Se detuvo a recobrar aliento. El duque y algunos de su escolta le habían seguido, por lo que, de momento, estaban a salvo. Se pusieron a deliberar qué dirección tomarían para escapar de este lugar caótico. Pero sus deliberaciones se vieron interrumpidas ante el espectáculo de las enormes llamas que se elevaron de los espesos arcos al derrumbarse y los alaridos de las monjas y los alborotadores, que se pisoteaban en la huida, y perecían en las llamas o aplastados bajo el peso de la mansión que se desmoronaba.

Lorenzo preguntó adónde conducía la verja. Le contestaron que al jardín de los capuchinos, y decidieron buscar una salida por allí. Así que alzó el duque la aldaba y pasó al cementerio contiguo. Los acompañantes le siguieron sin dilación. Lorenzo, que iba el último, y estaba a punto de abandonar el claustro, vio que la puerta del sepulcro se abría suavemente. Alguien se asomó, pero al ver a los desconocidos, profirió un grito, retrocedió, y huyó escalera abajo otra vez.

—¿Qué significa esto? —exclamó Lorenzo—. Aquí se oculta algún misterio. ¡Seguidme sin dilación!

Dicho esto, entró apresuradamente en el sepulcro, en persecución de la persona que huía. El duque no sabía por qué había dicho estas palabras, pero suponiendo que tenía sus razones para ello, le siguió sin vacilar; los demás hicieron lo mismo, y el grupo entero no tardó en llegar al pie de la escalera. Como la puerta de arriba había quedado abierta, las llamas vecinas arrojaban suficiente luz para permitirle a Lorenzo ver al fugitivo corriendo por los pasadizos de las bóvedas lejanas. Pero cuando dio la vuelta a un recodo, se quedó sin luz, sumiéndose en total oscuridad, y sólo pudo situar a quien huía por el eco de sus pasos. Los perseguidores se vieron ahora obligados a avanzar con precaución. Según podían juzgar, el fugitivo parecía haber aminorado también su paso, pues oían las pisadas más lentas.
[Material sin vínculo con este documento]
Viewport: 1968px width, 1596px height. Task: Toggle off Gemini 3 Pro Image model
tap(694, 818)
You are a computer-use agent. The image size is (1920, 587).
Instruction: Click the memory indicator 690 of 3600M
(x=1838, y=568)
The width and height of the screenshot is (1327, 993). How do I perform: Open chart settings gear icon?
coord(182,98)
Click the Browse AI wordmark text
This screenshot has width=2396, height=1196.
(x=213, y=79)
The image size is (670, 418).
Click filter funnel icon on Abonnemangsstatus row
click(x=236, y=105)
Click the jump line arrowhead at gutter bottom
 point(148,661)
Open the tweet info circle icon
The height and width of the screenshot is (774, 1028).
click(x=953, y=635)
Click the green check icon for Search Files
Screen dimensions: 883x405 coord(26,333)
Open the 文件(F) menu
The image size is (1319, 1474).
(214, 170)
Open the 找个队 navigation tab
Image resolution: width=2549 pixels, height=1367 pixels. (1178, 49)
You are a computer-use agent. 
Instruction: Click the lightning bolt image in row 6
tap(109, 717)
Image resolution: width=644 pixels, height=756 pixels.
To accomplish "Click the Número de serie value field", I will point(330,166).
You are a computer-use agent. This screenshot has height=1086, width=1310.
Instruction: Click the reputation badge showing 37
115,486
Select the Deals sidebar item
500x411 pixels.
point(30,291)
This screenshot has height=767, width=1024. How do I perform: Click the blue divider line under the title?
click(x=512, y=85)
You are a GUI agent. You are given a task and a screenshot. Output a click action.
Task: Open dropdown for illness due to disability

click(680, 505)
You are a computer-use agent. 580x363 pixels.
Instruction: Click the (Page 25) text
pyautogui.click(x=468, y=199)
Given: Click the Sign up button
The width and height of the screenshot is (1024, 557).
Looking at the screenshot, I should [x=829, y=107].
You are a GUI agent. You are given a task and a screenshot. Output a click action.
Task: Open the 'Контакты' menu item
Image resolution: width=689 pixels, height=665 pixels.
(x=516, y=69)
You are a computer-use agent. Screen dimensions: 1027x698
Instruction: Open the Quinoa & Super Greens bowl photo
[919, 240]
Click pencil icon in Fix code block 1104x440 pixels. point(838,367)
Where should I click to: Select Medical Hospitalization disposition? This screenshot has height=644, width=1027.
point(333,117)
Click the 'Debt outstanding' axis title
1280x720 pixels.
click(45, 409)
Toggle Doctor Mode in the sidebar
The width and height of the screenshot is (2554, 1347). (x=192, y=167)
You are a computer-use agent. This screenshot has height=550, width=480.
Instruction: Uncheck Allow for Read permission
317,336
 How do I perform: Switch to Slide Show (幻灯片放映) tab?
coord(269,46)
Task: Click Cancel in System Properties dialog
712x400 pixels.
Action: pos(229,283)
Finalmente, se desorientaron en un laberinto de pasadizos, y se dispersaron en varias direcciones. Movido por su deseo de aclarar este misterio, y penetrar en él por un impulso secreto e inexplicable, Lorenzo no hizo caso de esta circunstancia hasta que se encontró completamente solo. El ruido de pasos había cesado. Todo estaba en silencio a su alrededor, y no oía nada que le orientase en qué dirección había huido aquella persona. Se detuvo a reflexionar sobre qué medio valerse para proseguir su persecución. Estaba convencido de que ningún motivo normal había llevado al fugitivo a buscar un lugar tan tétrico a una hora tan poco usual. El grito que había proferido parecía de terror, y estaba convencido de que aquello entrañaba algún hecho misterioso. Tras unos minutos de vacilación, decidió proseguir, buscando el camino a tientas por las paredes del pasadizo. Llevaba ya algún tiempo andando de esta manera, cuando divisó a lo lejos un tenue resplandor. Guiado por él y con la espada desenvainada, dirigió sus pasos hacia el lugar de donde parecía provenir aquella luz.